# Edge Probing Datasets

This directory contains scripts to process the source datasets and generate the JSON data for edge probing tasks. Let `$JIANT_DATA_DIR` be the jiant data directory from the [main README](../../README.md), and make a subdirectory for the edge probing data:

```
mkdir $JIANT_DATA_DIR/edges
```

The resulting JSON has one example per line, with the structure as described in [jiant/probing/README.md](../README.md).

## OntoNotes
Tasks:
- Constituents / POS: `edges-constituent-ontonotes`, `edges-nonterminal-ontonotes`,
  `edges-pos-ontonotes`
- Entities: `edges-ner-ontonotes`
- SRL: `edges-srl-ontonotes`
- Coreference: `edges-coref-ontonotes-conll`

### Getting OntoNotes Data
Follow the instructions at http://cemantix.org/data/ontonotes.html; you should end up with a folder named `conll-formatted-ontonotes-5.0/`.

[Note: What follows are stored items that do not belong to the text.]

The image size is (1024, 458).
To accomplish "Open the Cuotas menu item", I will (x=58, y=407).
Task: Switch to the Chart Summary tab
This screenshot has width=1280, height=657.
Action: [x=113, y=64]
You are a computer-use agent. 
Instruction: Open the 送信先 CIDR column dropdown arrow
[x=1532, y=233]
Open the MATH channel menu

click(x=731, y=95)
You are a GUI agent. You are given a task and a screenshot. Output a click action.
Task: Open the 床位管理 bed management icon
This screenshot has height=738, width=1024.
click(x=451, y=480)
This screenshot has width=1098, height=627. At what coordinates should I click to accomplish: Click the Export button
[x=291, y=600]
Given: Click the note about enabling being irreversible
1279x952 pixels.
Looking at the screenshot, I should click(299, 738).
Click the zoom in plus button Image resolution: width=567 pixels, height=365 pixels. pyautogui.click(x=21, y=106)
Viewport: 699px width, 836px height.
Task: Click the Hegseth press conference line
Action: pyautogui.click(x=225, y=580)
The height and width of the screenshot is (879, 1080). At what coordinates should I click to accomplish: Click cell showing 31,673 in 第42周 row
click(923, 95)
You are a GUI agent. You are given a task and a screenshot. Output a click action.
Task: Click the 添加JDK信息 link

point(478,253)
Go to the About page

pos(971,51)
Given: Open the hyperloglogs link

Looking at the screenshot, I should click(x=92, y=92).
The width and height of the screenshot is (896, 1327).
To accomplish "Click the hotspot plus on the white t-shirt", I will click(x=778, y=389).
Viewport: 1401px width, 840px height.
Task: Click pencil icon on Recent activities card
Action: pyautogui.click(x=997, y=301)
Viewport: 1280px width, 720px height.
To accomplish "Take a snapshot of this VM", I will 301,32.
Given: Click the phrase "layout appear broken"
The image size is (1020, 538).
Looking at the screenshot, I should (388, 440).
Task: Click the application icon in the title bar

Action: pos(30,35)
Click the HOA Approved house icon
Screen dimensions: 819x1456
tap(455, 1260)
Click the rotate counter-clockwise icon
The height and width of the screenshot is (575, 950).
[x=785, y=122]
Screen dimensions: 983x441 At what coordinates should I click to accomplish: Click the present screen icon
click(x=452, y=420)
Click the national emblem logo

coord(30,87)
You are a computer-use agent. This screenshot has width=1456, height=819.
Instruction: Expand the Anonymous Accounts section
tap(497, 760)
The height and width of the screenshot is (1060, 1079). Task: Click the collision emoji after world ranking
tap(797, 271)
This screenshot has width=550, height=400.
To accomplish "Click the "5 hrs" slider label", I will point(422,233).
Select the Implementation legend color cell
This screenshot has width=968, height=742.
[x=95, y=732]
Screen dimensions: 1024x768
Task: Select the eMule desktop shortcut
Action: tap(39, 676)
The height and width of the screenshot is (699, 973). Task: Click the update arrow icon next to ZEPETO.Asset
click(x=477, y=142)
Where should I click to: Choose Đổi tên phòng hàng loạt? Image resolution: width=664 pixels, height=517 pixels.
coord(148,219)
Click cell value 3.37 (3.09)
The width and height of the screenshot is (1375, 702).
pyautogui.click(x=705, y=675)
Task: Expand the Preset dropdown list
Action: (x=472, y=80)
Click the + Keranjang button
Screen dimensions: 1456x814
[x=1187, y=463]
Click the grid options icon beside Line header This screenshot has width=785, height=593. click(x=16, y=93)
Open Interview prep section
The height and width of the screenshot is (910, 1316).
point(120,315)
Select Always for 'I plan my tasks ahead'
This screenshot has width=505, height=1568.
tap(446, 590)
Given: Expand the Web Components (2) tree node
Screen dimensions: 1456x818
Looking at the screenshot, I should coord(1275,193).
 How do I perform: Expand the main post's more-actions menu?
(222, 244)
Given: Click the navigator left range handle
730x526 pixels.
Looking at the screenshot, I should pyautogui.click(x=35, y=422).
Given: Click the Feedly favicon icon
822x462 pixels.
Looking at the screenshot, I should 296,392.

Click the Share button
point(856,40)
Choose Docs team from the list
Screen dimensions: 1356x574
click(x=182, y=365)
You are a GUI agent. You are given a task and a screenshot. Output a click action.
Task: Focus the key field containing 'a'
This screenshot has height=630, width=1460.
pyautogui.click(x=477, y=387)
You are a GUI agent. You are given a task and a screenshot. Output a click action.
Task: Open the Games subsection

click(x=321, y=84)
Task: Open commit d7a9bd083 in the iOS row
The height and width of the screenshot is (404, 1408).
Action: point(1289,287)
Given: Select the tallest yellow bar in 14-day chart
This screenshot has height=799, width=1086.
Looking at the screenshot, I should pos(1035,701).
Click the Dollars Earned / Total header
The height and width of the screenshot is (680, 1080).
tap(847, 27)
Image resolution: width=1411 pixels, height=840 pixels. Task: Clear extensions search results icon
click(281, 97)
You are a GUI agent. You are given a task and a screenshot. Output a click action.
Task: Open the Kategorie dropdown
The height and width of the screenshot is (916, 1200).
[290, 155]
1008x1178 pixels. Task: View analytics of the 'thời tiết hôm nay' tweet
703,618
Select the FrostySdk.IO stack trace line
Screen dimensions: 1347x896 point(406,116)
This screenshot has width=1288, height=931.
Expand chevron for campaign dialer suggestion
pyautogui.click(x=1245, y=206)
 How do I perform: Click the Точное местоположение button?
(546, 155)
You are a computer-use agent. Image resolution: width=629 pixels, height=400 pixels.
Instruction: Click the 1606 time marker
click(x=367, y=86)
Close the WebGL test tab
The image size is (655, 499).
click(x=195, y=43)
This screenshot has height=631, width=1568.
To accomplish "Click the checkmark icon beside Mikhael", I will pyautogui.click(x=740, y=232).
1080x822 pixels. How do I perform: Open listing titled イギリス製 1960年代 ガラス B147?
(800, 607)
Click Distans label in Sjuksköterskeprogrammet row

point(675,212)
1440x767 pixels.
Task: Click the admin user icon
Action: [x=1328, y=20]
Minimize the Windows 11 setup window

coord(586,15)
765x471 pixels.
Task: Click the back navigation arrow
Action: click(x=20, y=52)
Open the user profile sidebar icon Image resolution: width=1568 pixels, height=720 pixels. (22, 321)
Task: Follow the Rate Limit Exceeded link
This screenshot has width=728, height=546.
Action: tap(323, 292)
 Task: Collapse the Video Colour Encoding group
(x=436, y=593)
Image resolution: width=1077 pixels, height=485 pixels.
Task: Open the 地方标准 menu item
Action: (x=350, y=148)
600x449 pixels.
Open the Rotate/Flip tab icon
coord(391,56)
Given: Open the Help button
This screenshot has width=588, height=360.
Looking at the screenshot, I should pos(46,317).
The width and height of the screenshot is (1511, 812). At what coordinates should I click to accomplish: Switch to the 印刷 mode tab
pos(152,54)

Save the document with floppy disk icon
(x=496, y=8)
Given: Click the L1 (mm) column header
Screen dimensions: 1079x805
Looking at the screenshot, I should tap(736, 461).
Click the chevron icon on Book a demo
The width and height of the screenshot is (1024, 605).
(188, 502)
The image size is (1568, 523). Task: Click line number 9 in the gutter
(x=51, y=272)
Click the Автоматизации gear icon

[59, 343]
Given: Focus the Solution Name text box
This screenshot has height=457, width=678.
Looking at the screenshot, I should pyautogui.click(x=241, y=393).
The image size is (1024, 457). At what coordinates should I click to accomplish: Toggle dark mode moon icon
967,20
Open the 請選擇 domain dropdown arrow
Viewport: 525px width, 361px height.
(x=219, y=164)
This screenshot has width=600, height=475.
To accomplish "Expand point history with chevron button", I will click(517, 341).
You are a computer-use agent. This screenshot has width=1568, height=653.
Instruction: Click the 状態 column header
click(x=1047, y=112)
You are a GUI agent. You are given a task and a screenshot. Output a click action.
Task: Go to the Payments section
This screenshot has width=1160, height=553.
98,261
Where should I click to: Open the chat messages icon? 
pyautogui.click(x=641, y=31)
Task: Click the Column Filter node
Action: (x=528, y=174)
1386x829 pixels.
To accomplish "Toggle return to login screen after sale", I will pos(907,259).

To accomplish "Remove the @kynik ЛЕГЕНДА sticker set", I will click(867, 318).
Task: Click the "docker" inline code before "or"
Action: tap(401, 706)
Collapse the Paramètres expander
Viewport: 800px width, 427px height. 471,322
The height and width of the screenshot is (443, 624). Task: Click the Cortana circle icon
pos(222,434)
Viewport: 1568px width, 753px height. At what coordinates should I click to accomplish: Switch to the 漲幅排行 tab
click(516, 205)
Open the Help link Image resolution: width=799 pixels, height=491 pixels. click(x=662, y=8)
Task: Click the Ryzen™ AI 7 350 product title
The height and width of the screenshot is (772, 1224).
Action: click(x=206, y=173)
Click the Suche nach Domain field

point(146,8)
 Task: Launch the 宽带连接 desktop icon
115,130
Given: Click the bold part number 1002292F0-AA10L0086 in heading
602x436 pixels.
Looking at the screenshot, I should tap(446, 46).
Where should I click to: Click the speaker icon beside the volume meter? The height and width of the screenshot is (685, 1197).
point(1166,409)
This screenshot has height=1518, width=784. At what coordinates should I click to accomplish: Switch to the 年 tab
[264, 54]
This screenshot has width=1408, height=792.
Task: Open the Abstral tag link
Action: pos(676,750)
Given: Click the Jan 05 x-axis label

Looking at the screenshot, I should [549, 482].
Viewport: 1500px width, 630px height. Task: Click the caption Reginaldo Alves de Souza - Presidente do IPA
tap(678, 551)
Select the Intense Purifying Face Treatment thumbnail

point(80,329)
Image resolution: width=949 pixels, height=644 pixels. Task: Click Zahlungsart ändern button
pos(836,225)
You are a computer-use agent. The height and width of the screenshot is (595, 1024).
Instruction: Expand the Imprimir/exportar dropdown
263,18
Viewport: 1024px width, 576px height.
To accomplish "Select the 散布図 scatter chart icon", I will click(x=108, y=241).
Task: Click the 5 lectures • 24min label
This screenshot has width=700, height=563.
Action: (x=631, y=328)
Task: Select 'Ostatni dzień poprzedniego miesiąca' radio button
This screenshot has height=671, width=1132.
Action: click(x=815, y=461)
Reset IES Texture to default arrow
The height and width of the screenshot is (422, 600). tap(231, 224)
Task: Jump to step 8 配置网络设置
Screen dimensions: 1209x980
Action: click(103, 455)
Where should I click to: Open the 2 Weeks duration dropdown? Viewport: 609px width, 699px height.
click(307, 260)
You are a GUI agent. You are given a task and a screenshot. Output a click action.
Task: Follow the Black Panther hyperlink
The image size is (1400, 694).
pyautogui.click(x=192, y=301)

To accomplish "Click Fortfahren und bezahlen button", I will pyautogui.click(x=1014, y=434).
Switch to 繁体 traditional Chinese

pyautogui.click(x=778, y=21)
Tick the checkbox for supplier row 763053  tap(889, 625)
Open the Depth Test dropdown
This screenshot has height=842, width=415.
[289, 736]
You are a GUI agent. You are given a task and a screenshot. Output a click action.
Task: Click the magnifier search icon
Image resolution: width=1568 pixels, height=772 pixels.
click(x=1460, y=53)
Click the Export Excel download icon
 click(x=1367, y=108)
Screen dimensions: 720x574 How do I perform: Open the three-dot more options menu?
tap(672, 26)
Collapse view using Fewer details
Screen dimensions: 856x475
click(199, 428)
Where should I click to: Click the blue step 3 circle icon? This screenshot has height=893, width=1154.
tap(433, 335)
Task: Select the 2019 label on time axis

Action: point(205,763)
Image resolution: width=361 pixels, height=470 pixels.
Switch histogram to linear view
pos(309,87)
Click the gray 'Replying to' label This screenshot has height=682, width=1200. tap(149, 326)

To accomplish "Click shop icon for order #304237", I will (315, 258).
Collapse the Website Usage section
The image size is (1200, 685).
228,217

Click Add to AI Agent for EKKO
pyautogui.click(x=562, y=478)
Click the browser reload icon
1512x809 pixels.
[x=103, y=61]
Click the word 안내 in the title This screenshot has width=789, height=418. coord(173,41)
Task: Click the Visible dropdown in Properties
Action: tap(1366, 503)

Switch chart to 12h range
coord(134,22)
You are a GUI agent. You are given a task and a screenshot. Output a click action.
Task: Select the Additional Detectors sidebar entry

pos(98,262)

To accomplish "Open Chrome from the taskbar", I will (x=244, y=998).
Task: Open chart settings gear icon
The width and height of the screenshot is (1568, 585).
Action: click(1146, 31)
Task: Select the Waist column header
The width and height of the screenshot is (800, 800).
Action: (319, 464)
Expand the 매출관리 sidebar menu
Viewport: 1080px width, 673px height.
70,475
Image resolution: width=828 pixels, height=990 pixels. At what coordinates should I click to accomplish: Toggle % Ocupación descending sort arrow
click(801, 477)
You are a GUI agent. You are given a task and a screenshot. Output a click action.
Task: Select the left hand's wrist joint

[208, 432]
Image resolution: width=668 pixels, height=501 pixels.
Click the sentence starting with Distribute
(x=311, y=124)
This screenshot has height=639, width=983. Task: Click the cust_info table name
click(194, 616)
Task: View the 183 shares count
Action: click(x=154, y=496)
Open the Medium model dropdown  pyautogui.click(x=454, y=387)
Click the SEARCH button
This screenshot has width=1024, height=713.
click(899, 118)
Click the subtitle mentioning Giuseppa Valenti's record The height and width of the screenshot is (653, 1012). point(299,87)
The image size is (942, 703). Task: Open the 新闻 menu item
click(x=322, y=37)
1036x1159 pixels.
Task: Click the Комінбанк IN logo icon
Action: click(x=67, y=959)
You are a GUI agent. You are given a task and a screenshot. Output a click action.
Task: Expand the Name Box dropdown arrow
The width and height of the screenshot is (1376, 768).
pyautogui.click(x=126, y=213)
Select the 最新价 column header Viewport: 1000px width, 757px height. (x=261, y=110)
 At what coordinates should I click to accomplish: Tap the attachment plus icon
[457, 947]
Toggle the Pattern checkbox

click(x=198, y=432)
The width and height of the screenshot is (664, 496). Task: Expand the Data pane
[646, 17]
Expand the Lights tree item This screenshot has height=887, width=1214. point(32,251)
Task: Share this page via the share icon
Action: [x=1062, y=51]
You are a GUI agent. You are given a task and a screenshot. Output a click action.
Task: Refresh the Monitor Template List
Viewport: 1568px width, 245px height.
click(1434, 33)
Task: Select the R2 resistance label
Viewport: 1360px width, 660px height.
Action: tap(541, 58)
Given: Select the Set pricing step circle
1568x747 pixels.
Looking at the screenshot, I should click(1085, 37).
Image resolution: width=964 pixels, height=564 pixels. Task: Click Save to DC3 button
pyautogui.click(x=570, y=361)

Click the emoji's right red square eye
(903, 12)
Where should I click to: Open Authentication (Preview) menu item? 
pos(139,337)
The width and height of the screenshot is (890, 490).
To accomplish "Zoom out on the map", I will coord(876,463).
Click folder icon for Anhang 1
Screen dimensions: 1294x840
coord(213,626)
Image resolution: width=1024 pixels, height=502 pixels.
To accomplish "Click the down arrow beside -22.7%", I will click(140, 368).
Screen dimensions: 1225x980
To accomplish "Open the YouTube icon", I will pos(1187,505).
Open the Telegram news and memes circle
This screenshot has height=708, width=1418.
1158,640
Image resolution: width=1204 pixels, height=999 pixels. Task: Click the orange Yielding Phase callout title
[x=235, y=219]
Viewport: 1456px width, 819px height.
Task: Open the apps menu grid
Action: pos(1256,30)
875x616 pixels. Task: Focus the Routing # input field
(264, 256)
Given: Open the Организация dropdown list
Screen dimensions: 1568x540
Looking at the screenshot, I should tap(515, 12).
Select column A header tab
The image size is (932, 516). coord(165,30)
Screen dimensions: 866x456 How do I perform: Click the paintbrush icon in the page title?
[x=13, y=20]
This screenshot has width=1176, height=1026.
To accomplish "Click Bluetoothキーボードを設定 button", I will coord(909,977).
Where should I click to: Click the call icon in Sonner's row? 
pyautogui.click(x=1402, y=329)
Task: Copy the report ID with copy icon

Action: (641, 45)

If you're working on the JSALT cloud project, you can also download this directly from `gs://jsalt-data/ontonotes`.

### Extracting Data
To extract all OntoNotes tasks, run:
```
python extract_ontonotes_all.py --ontonotes /path/to/conll-formatted-ontonotes-5.0 \
  --tasks const coref ner srl \
  --splits train development test conll-2012-test \
  -o $JIANT_DATA_DIR/edges/ontonotes
```
This will write a number of JSON files, one for each split for each task, with names `{task}/{split}.json`.

### Splitting Constituent Data

The constituent data from the script above includes both preterminal (POS tag) and nonterminal (constituent) examples. We can split these into the `edges-nonterminal-ontonotes` and `edges-pos-ontonotes` tasks by running:
```
python jiant/probing/split_constituent_data.py $JIANT_DATA_DIR/edges/ontonotes/const/*.json
```
This will create `pos/*.json` and `nonterminal/*.json` versions of each input file.

## Semantic Proto Roles (SPR)

### SPR1
Tasks: `edges-spr1`

The version of SPR1 distributed on [decomp.io](http://decomp.io/) is difficult to work with directly, because it requires joining with both the Penn Treebank and the PropBank SRL annotations. If you have access to the Penn Treebank ([LDC99T42](https://catalog.ldc.upenn.edu/ldc99t42)), contact Rachel Rudinger or Ian Tenney for a processed copy of the data.

From Rachel's JSON format, you can use a script in this directory to convert to edge probing format:

```
./convert-spr1-rudinger.py -i /path/to/spr1/*.json \
    -o $JIANT_DATA_DIR/edges/spr1
```

You should get files named `spr1.{split}.json` where `split = {train, dev, test}`.

### SPR2
Tasks: `edges-spr2`

Run:
```
pip install conllu
./get_spr2_data.sh $JIANT_DATA_DIR/edges/spr2
```

This downloads both the UD treebank and the annotations and performs a join. See the `get_spr2_data.sh` script for more info. The `conllu` package is required to process the Universal Dependencies source data.


## Definite Pronoun Resolution (DPR)

Tasks: `edges-dpr`

Run:
```
./get_dpr_data.sh $JIANT_DATA_DIR/edges/dpr
```

## Universal Dependencies

Tasks: `edges-dep-labeling-ewt`

Run:
```
./get_ud_data.sh $JIANT_DATA_DIR/edges/dep_ewt
```

This downloads the UD treebank and converts the conllu format to the edge probing format.